Actually, the “timberlands” are also in the northwest corner of Oregon.
Admittedly, the validity of the Proclamation—an Antiquities Act order that implicates the O&C Act—presents a statutory thicket. But, ultimately, Murphy’s claim of irreconcilability misses the forest for the trees. The Antiquities Act and the later-enacted O&C Act are not irreconcilable, nor did the O&C Act repeal the Antiquities Act. The Proclamation is consistent with the O&C Act’s flexible land-management directives, which incorporate conservation uses. And, notably, only a tiny percentage of the several million acres covered by the O&C Act (“O&C Lands”) fall within the expanded Monument’s territory. The Secretary retains broad discretion over the millions of acres remaining. The Proclamation does not usurp congressional intent or the Secretary’s authority to regulate the O&C Lands as a whole. We affirm the district court’s grant of summary judgment in favor of the United States and Soda Mountain. [emphasis added]
“Soda Mountain” refers to the Soda Mountain Wilderness Council, the lead intervenor in the case. Murphy claimed the OCLA implicitly forbids a president from establishing a national monument on O&C lands. The court decided otherwise:
But Murphy overreads the extent of congressional commitment to timber production in the O&C Act and improperly discounts the considerable discretion that the statute grants the Department in managing O&C Lands for uses other than timber. After reviewing the O&C Act’s plain text and legislative history, we hold that the Proclamation is a valid exercise of the President’s Antiquities Act authority. [emphasis added]
Under the US Constitution (Article IV, Section 3, Clause 2), Congress holds all power over federal public lands. Congress has delegated the power to proclaim national monuments to the president and has delegated general administerial authority to the secretary of the interior, generally acting through the Bureau of Land Management. The court said:
The O&C Act provided “for the management of the timber on a conservation basis,” and accorded significant discretion to the Secretary of the Interior when it came to “classification of land” and “sale of timber.” [emphasis added]

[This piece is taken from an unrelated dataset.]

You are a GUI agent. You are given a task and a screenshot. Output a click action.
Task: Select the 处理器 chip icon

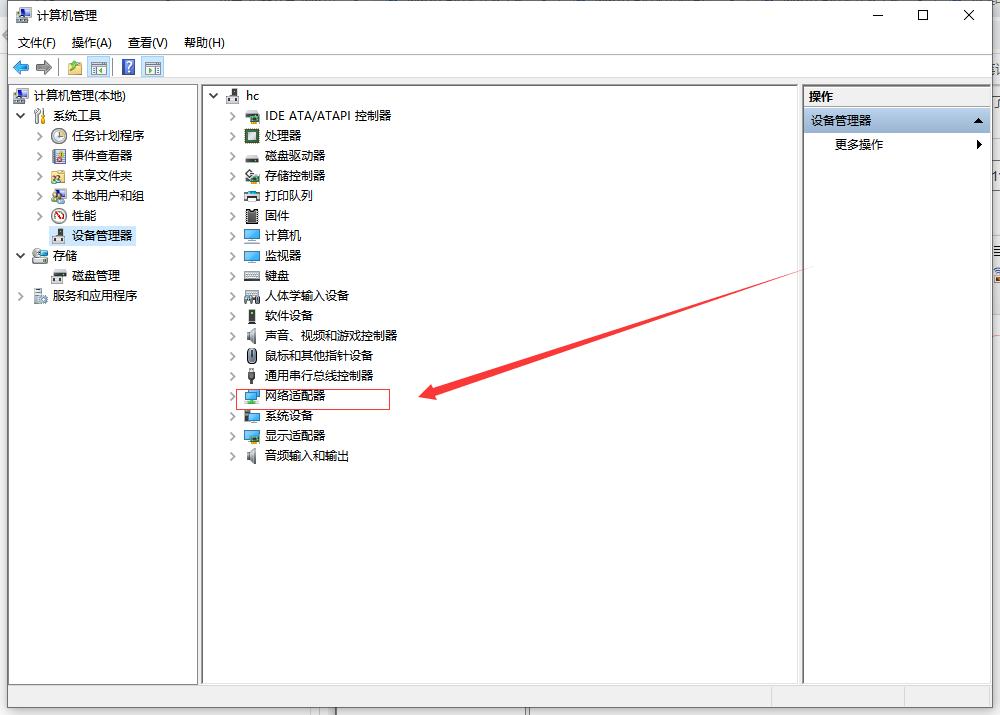pos(252,136)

The Center of the Controversy: The First Paragraph of the OCLA
A reading of the legislative history does not support either the holz über alles (“timber above all else”) or the “logging is the dominant use” interpretation.
[T]he O&C Act’s plain language empowers the Department to classify and manage the revested and reconveyed lands for several purposes—predominantly, but not exclusively, timber production. We cannot ignore the conservation provisions of the Act. As the D.C. Circuit long ago [1954] recognized, the O&C Act “conferred upon the Secretary of the Interior many duties requiring the exercise of his discretion and judgment.” The opening paragraph of the O&C Act reveals the breadth of congressional purpose:
[S]uch portions of the revested Oregon and California Railroad and reconveyed Coos Bay Wagon Road grant lands as are or may hereafter come under the jurisdiction of the Department of the Interior, which have heretofore or may hereafter be classified as timberlands, and power-site lands valuable for timber, shall be managed . . . for permanent forest production, and the timber thereon shall be sold, cut, and removed in conformity with the principal [sic] of sustained yield for the purpose of providing a permanent source of timber supply, protecting watersheds, regulating stream flow, and contributing to the economic stability of local communities and industries, and providing recreational facilties [sic]. [emphasis in original]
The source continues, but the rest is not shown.